Effects of restricted caffeine intake by mother on fetal, neonatal and pregnancy outcome

  • Review
  • Intervention

Authors


Abstract

Background

Maternal caffeine consumption during pregnancy may have adverse effects on fetal, neonatal and maternal outcomes.

Objectives

This review investigates the effects of restricting caffeine intake by mothers on fetal, neonatal and pregnancy outcomes.

Search methods

We searched the Cochrane Pregnancy and Childbirth Group's Trials Register (January 2010), scanned bibliographies of published studies and corresponded with investigators.

Selection criteria

Randomised controlled trials including quasi-randomised controlled trials (RCTs) investigating the effect of caffeine and/or supplementary caffeine versus restricted caffeine intake or placebo on pregnancy outcome.

Data collection and analysis

The two review authors independently assessed trial quality and extracted data.

Main results

Two studies met the inclusion criteria but only one contributed data for the prespecified outcomes. Caffeinated instant coffee (568 women) was compared with decaffeinated instant coffee (629 women) and it was found that reducing the caffeine intake of regular coffee drinkers (3+ cups/day) during the second and third trimester by an average of 182 mg/day did not affect birthweight or length of gestation.

Authors' conclusions

There is insufficient evidence to confirm or refute the effectiveness of caffeine avoidance on birthweight or other pregnancy outcomes. There is a need to conduct high-quality, double-blinded RCTs to determine whether caffeine has any effect on pregnancy outcome.

Plain language summary

Effects of restricted caffeine intake by mother on fetal, neonatal and pregnancy outcome

Caffeine is a stimulant found in tea, coffee, cola, chocolate and some over-the-counter medicines. Conflicting results found in the literature make it difficult for health professionals to advise pregnant women about avoiding caffeine during pregnancy. Clearance of caffeine from the mother's blood slows down during pregnancy. Some authors of observational studies have concluded that caffeine intake is harmful to the fetus, causing growth restriction, reduced birthweight, preterm birth or stillbirth. The newborn could also have withdrawal symptoms if the mother has a high intake of caffeine (more than eight cups of coffee per day).

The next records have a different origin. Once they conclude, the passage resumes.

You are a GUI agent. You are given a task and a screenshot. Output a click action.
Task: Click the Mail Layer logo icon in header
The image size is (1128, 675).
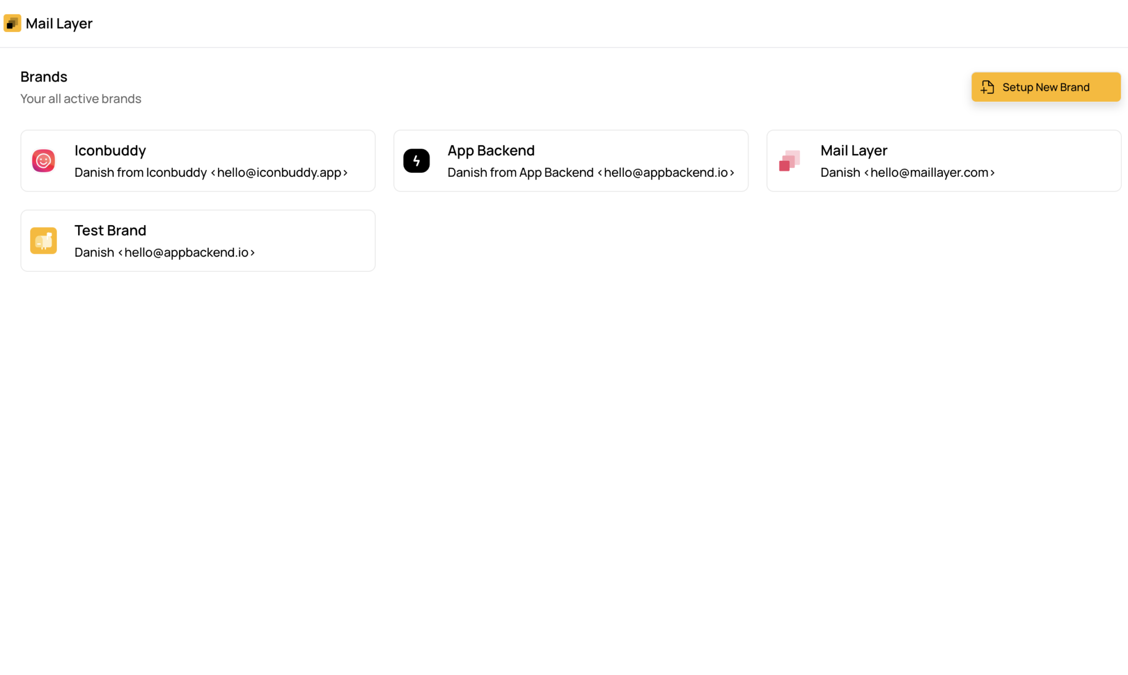(12, 23)
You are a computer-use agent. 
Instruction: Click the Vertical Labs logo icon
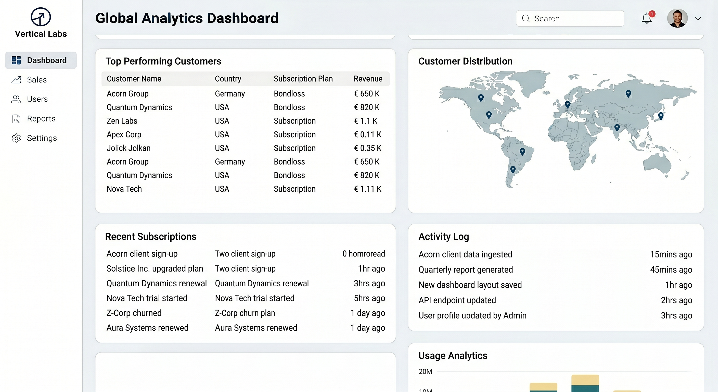[x=41, y=17]
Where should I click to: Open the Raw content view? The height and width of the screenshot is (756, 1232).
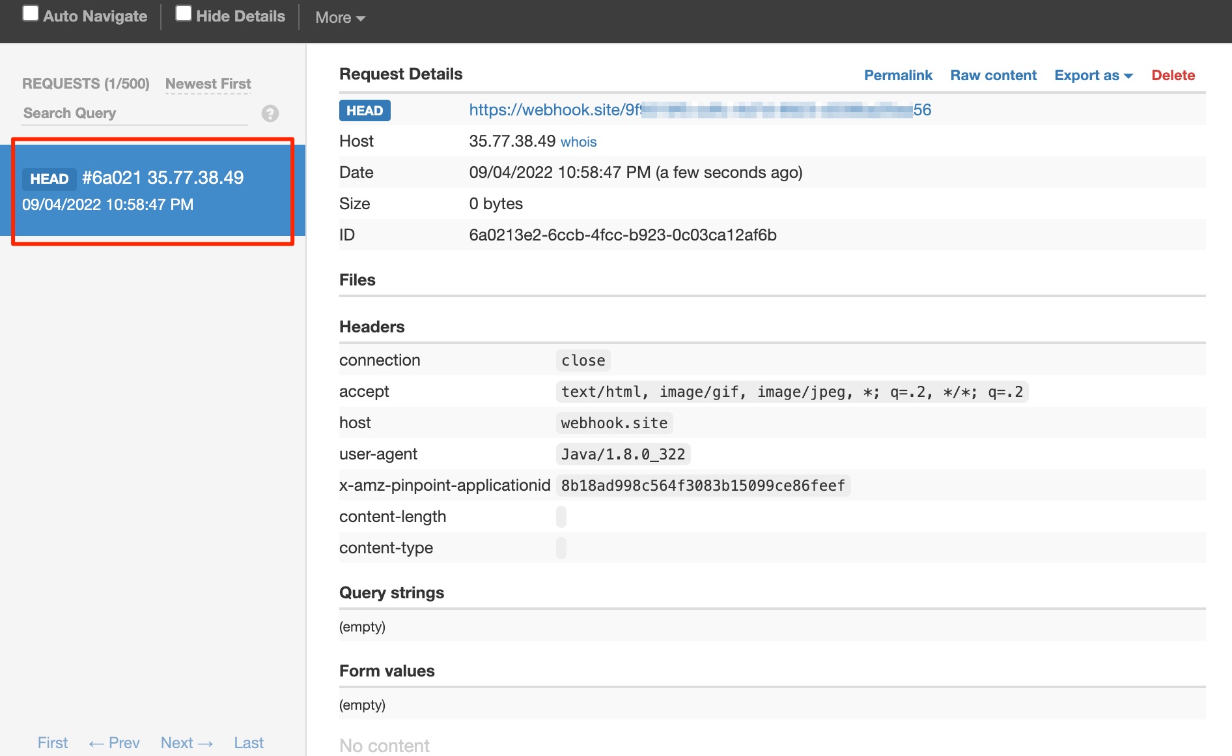tap(993, 75)
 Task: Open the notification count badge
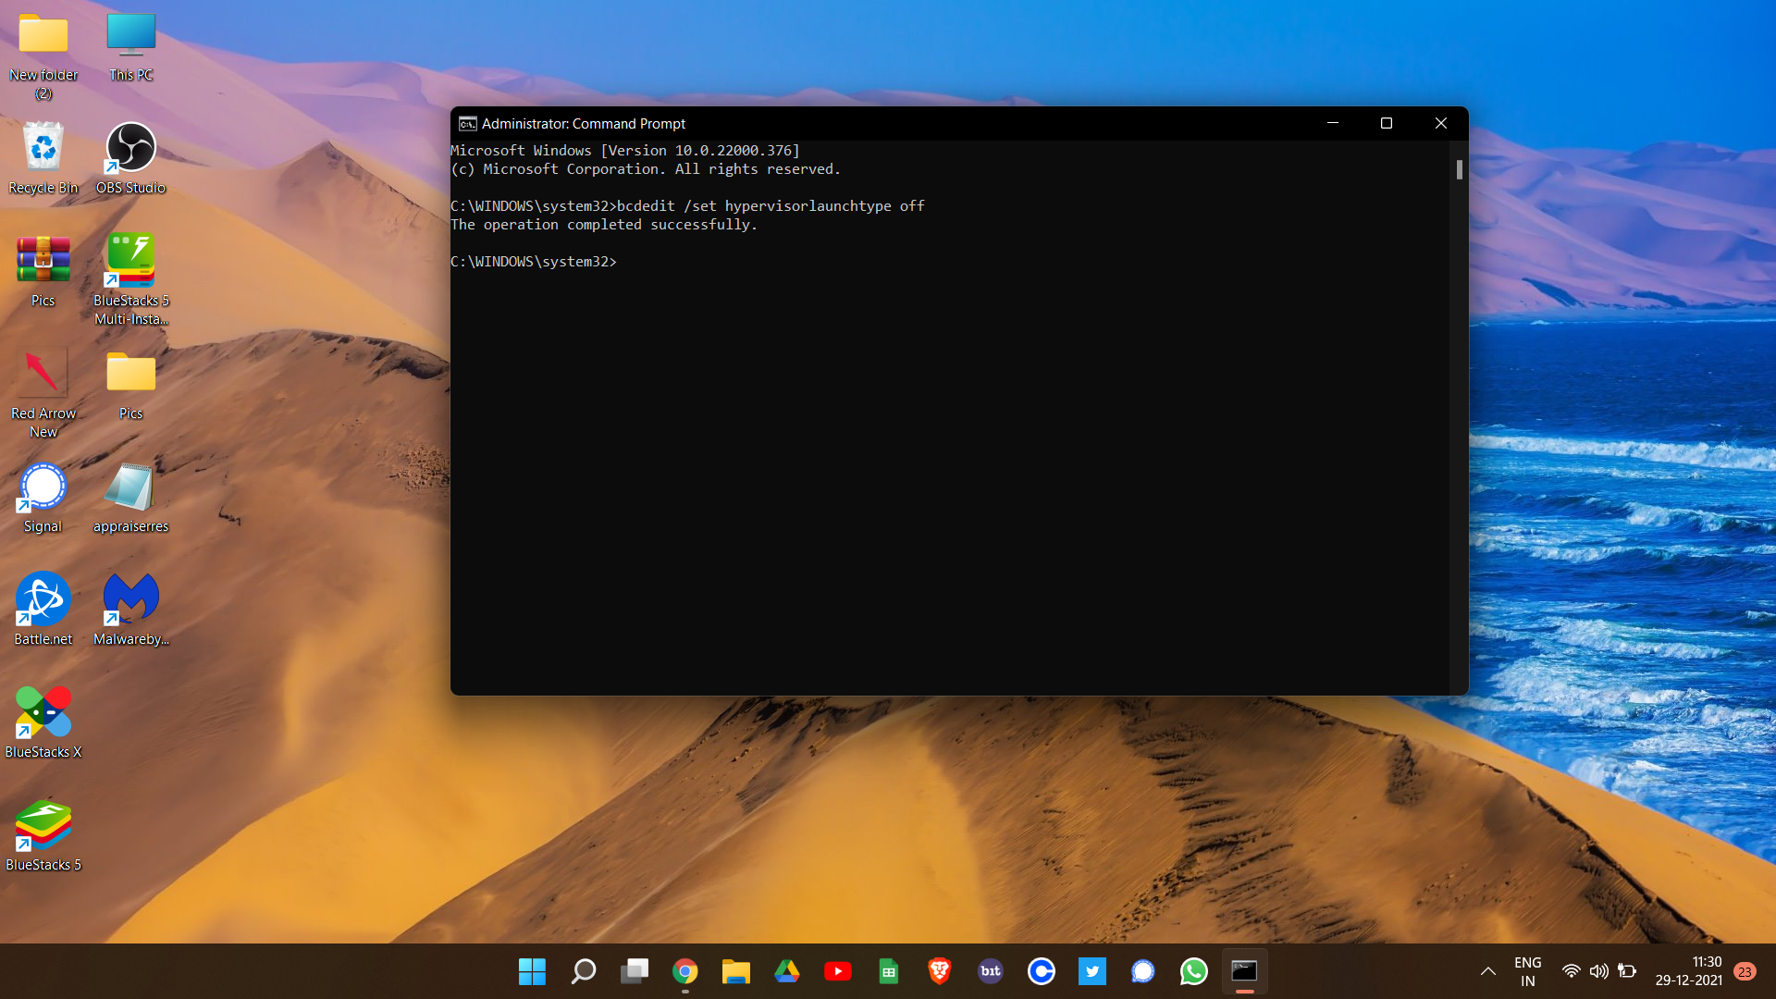point(1745,971)
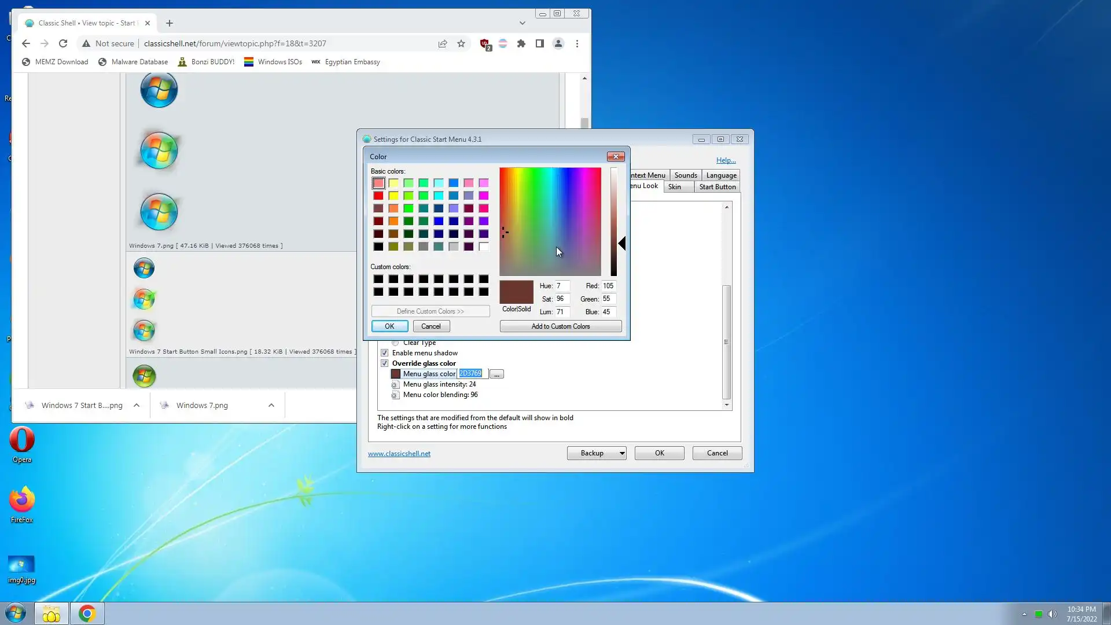1111x625 pixels.
Task: Uncheck Enable menu shadow checkbox
Action: (385, 353)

Two studies met the inclusion criteria but only one contributed data to the outcomes of interest. The study was based in Denmark. Women less than 20 weeks pregnant were randomly assigned to drinking caffeinated instant coffee (568 women after exclusions) or decaffeinated instant coffee (629 women). Drinking three cups of coffee a day in early pregnancy had no effect on birthweight, preterm births or growth restriction.

Sufficient evidence is not available from randomised controlled trials to support any benefits from avoiding caffeine during pregnancy.